■ **WHAT NEEDS TO BE DONE**: Copy every row below in full, including its text, and shift each coordinate pair in the answers by adding 73 to both numbers. Leave the pictures out.

■ **GIVEN DATA**:
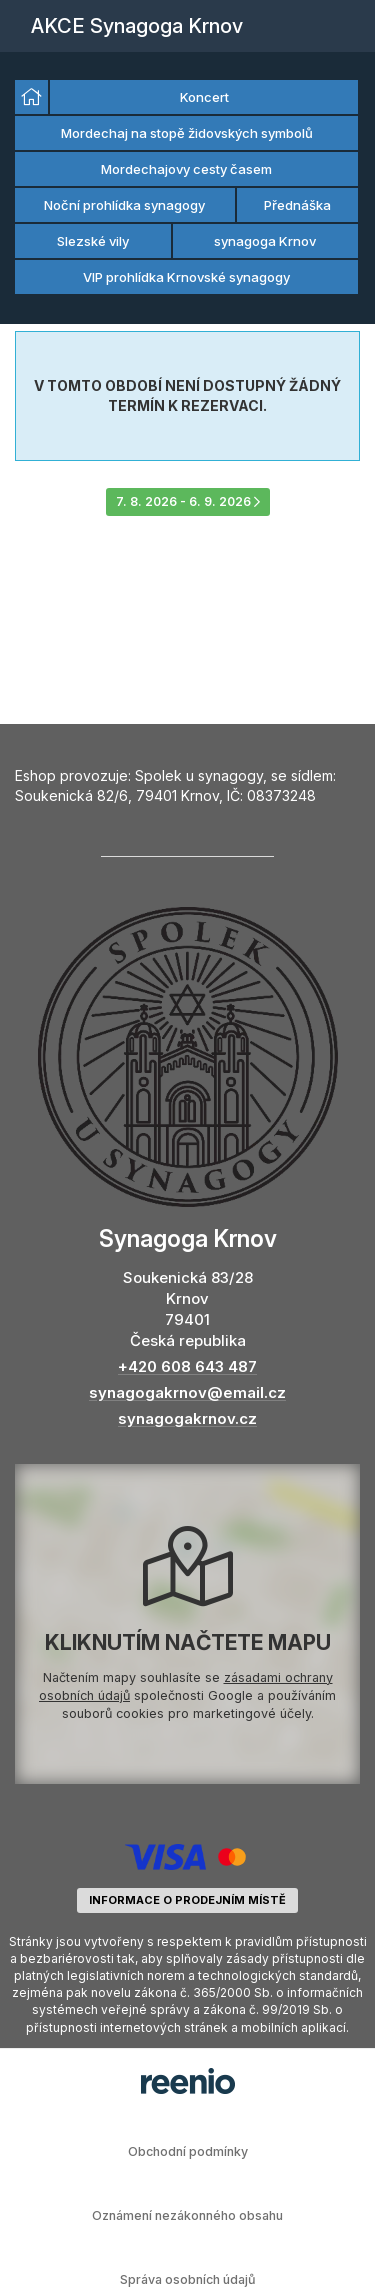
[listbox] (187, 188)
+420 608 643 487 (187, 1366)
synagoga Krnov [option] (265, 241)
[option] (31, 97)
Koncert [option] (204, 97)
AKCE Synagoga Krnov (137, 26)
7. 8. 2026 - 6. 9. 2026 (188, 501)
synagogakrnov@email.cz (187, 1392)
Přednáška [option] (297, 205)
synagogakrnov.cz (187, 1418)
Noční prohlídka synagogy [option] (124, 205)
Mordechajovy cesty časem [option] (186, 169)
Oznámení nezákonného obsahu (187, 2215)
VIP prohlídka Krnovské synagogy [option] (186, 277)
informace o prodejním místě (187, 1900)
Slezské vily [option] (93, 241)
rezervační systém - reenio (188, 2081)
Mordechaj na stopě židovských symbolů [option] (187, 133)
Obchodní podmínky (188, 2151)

■ **FULL OUTPUT**:
[listbox] (260, 261)
+420 608 643 487 (260, 1439)
synagoga Krnov [option] (338, 314)
[option] (104, 170)
Koncert [option] (277, 170)
AKCE Synagoga Krnov (210, 99)
7. 8. 2026 - 6. 9. 2026 (261, 574)
synagogakrnov@email.cz (260, 1465)
Přednáška [option] (370, 278)
synagogakrnov.cz (260, 1491)
Noční prohlídka synagogy [option] (197, 278)
Mordechajovy cesty časem [option] (259, 242)
Oznámení nezákonného obsahu (260, 2288)
VIP prohlídka Krnovské synagogy [option] (259, 350)
informace o prodejním místě (260, 1973)
Slezské vily [option] (166, 314)
rezervační systém - reenio (261, 2154)
Mordechaj na stopě židovských symbolů [option] (260, 206)
Obchodní podmínky (261, 2224)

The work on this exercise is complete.